David Cronenberg stepped into the breach at the end of the decade with a wildly entertaining glimpse into a near future where the popularity of virtual reality computer games bestows god-like celebrity on their creators. Forced to go on the run together after an attack by pro-reality activists, game designer Allegra Geller (Jennifer Jason Leigh) persuades security guard Ted (Jude Law) to join her inside her game, initiating a bewildering succession of events in which it becomes all but impossible to tell reality from play.

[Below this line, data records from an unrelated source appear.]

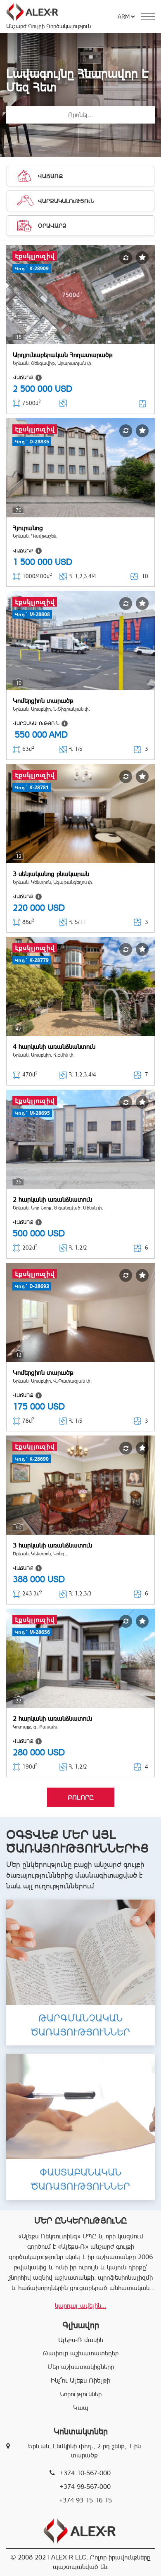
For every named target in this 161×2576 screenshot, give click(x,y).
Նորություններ (81, 2394)
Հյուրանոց (28, 528)
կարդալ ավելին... (80, 2305)
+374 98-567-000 (85, 2486)
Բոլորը (81, 1797)
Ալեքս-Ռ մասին (80, 2340)
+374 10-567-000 (85, 2473)
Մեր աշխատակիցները (80, 2367)
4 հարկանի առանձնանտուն (54, 1046)
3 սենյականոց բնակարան (51, 874)
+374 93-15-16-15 (85, 2500)
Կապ (80, 2408)
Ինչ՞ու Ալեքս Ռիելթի (80, 2380)
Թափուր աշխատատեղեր (80, 2353)
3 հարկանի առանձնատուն (52, 1545)
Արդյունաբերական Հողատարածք (63, 355)
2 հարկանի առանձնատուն (52, 1199)
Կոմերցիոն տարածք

This being Cronenberg, the virtual realm can only be reached by plugging in a fleshy gizmo into the lower spine, yuckily suggesting the erotic abandon of fantasy existence.

Pulse (2001)

Director: Kiyoshi Kurosawa

Pulse (2001)

Hideo Nakata’s Ring (1998) had already made the humble videotape a thing of terror when in 2001 another landmark of the new cycle of Japanese horror cinema, Kiyoshi Kurosawa’s Pulse, gave us reason to fear our computers too. From its arrival, the internet always seemed like an exciting portal into new worlds; Kurosawa turned this on its head and made it a portal into the afterlife, through which the dead return to invade the world of the living.

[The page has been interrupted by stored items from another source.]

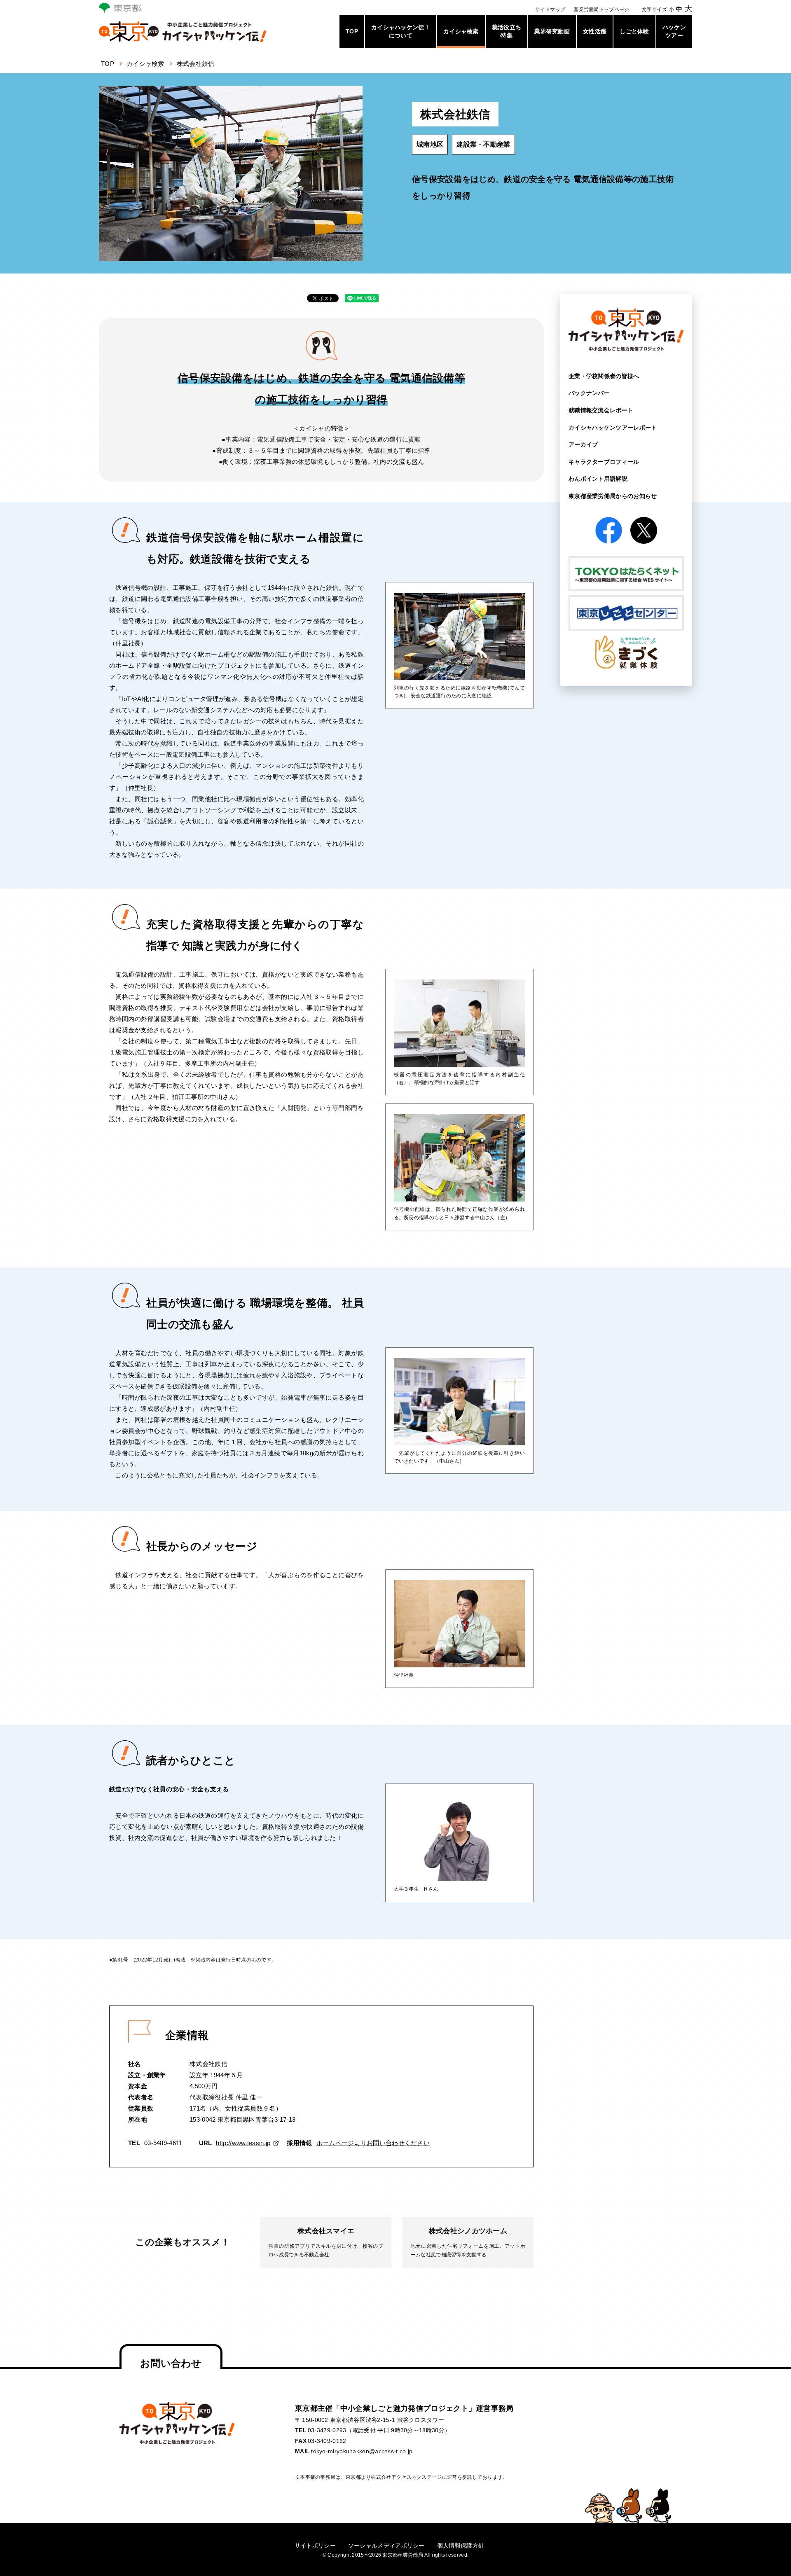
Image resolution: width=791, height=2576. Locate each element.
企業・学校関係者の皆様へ (604, 376)
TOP (352, 31)
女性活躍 (594, 31)
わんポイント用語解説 (598, 478)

In two parallel stories, young Tokyo-ites begin to see terrifying images through their computer monitors, ghostly black stains appear on walls in dingy apartments, and doors sealed with red tape mysteriously crop up around the city. While delivering more than its share of jolts and creepiness, Pulse is also suffused with melancholy and a sense of loneliness. “People don’t really connect you know,” says one character of the internet, as Kurosawa’s film mournfully maps the apartness of people in a world of advancing technology.

The Social Network (2010)

The Social Network (2010)

Director: David Fincher

Depending on your viewpoint, the atomisation of people via computers suggested in Pulse began to take a turn for the better or the worse in the years immediately after the film’s release. With the advent of Facebook and other social media sites, friendships increasingly began to be sealed, counted, conducted and made visible online. When David Fincher made The Social Network in 2010, about the founding of Facebook by Harvard tech nerd Mark Zuckerberg (Jesse Eisenberg), there was a sense that almost everybody was interested in seeing it. After all, who didn’t – by then – use, love or hate Facebook? Who wouldn’t be interested in the fractious drama of its creation?

Fincher had an enviable subject and, with the aid of dialogue by Aaron Sorkin that perfectly captures the rapid-fire patter of nerdspeak, created a rather damning portrait of Zuckerberg and his associates but a thrilling drama about – if we’re to be grand about it – the seeds of a new age.

Catfish (2010)

Director: Henry Joost and Ariel Schulman

Catfish (2010)

The same year that David Fincher told the origins story of Facebook, a documentary emerged with a belief-defying parable about the potential perils of social networking.

Catfish follows a man called Nev Schulman, a photographer in New York (and the brother of co-director Ariel Schulman) who is mailed a painting of one of his photos by an eight-year-old art prodigy, Abby, living in Michigan. What begins as an exchange on Facebook blossoms into an internet friendship with Abby’s whole family – and a long-distance romance with Abby’s beautiful elder sister Megan. As contradictory truths emerge, the unravelling story proves such a gift for documentary filmmakers that many have cried hoax. Why were there cameras there to record the story from the beginning? Where was Skype in all this? But however much of Catfish is truthful or falsified, it beat fiction cinema to a profound new subject: the ways we construct our identity online.